As novelas são uma tragédia cultural para o Brasil: ensinam a tomar cerveja e não a pensar.
E é anunciada a segunda temporada do seriado escandinavo The Bridge. Os
ingleses ficam felizes. A série passa na tevê britânica com legendas.
O fato: Bridge pegou.
Saga, a detetive sueca, cabelos loiros sempre soltos, uma cicatriz no
lábio que a torna ainda mais atraente, já rivaliza com Sarah Lund, de
The Killing, outra série escandinava de sucesso internacional.
Antes que eu fale sobre a história, a pergunta essencial: por que no
Brasil não fazemos nada que preste na televisão? Por que somos
humilhados em qualidade até pela Escandinávia com seus recursos
limitados?

---

→ Enunciado
Escreva a continuação do texto sobre a televisão brasileira e as séries escandinavas, começando logo depois da última frase. Os itens vêm de outra fonte.

---

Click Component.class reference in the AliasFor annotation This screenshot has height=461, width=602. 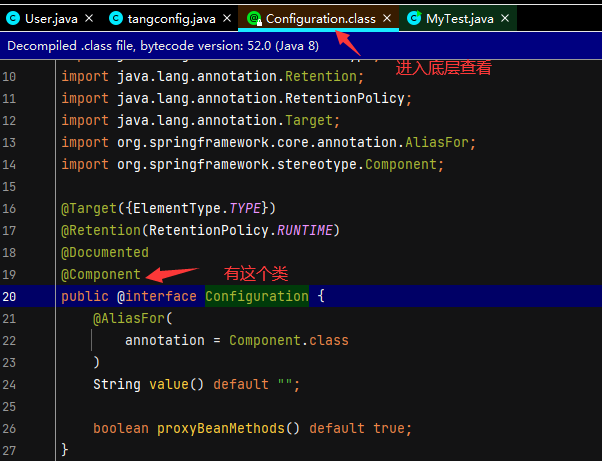coord(288,340)
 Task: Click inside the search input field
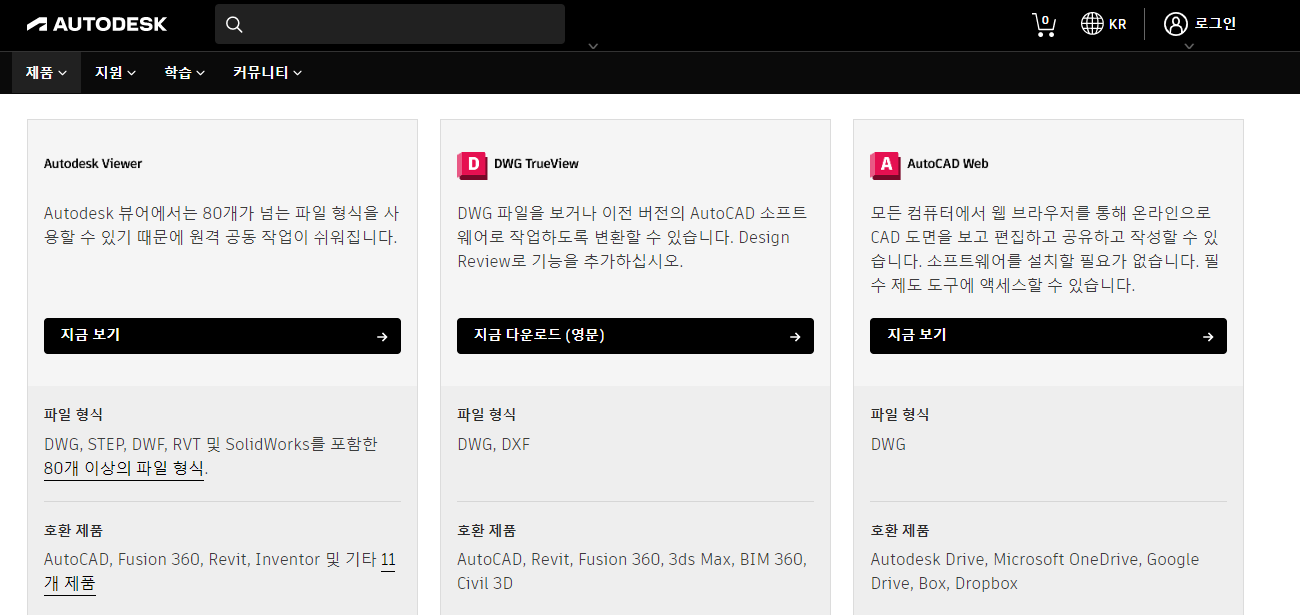pyautogui.click(x=400, y=23)
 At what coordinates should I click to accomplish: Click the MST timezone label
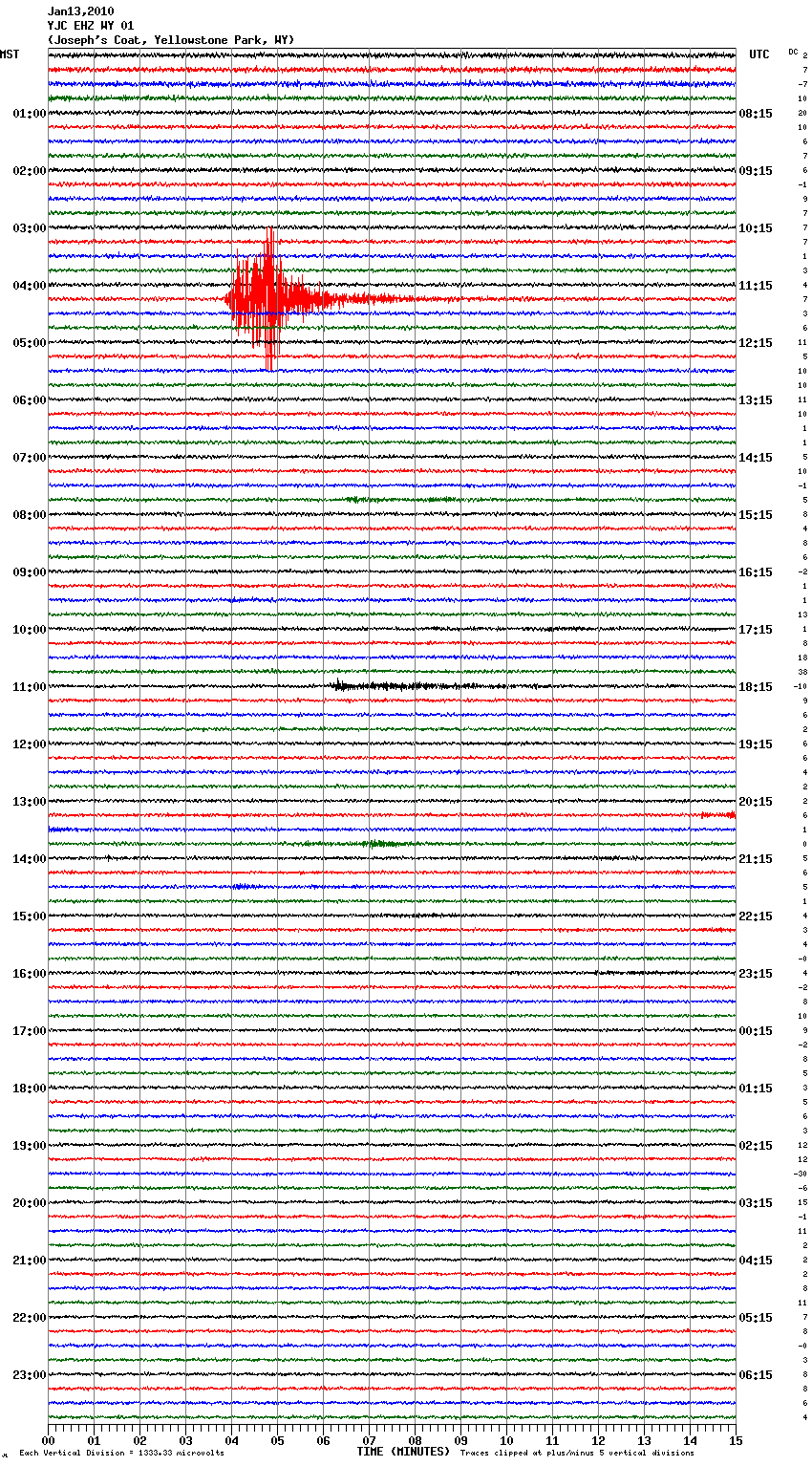click(x=10, y=54)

---

→ Resposta
Tenho minha tese: a estética da novela massacra a criatividade. Filmes e
séries no Brasil têm uma semelhança irritante com as novelas da Globo.
Mesmos atores, mesmos diretores, mesma limitação, mesma falta de
surpresa e inovação.
O florescimento do cinema e da tv na Escandinávia está conectado ao
grupo Dogma, um conjunto de cineastas iconoclastas e brilhantes entre os
quais se destacava Lars von Trier, um dos últimos gênios da direção.
The Bridge é um dos filhos do Dogma.
Nosso Dogma, lamentavelmente, é a novela das 9. Que não faz você
pensar, e sim tomar cerveja. Me conta um amigo publicitário que em
Avenida Brasil tudo era motivo para tomar cerveja, por causa do dinheiro
colocado pela Ambev não em propaganda direta, mas no controvertido e
perigoso ‘product placement’, o popular mercham. Nele, vc consome
publicidade disfarçada no meio do conteúdo.
Quer dizer, os personagens da novela bebiam desmedidamente cerveja não
porque tivessem propensão a alcoolismo, mas por conta de um contrato
milionário firmado pela Globo. Na Inglaterra, bebidas alcoólicas são
proibidas de aparecer subliminarmente, para que não seja estimulado um
hábito ruim para a saúde.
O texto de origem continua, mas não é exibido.